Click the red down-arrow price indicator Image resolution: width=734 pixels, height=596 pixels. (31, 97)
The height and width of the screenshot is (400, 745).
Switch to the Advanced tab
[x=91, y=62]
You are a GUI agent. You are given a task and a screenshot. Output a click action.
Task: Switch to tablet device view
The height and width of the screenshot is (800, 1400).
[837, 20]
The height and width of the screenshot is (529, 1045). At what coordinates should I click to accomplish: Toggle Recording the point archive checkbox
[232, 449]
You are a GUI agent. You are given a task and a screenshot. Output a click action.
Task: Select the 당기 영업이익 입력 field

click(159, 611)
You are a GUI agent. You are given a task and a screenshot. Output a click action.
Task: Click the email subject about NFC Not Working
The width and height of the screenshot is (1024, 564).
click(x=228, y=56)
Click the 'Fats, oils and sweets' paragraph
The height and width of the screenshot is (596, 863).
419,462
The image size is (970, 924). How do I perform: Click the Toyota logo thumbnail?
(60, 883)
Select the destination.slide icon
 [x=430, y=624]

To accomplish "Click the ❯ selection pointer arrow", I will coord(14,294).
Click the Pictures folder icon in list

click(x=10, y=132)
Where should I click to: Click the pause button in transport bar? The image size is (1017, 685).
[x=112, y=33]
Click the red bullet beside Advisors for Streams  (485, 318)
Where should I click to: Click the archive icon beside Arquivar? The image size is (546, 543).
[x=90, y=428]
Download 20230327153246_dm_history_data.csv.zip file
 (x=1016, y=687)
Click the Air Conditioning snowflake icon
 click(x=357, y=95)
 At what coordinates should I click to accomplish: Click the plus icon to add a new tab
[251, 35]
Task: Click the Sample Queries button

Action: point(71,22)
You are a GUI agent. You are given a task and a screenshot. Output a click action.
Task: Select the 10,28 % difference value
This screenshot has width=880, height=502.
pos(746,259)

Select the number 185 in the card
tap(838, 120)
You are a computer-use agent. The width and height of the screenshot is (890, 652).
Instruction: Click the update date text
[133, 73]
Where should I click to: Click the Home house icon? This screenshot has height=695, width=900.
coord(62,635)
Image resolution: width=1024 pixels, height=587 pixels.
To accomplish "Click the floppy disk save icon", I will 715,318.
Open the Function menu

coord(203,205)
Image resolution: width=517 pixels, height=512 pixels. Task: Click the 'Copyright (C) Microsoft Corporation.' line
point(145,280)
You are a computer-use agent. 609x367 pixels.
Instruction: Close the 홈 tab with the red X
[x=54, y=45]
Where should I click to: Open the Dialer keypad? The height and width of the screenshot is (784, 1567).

+++

§ Exercise
All lines of the data above that include the word "computer" must be shown.

§ Your response
You are a computer-use agent. The width and height of the screenshot is (890, 652).
You are a computer-use agent. 609x367 pixels.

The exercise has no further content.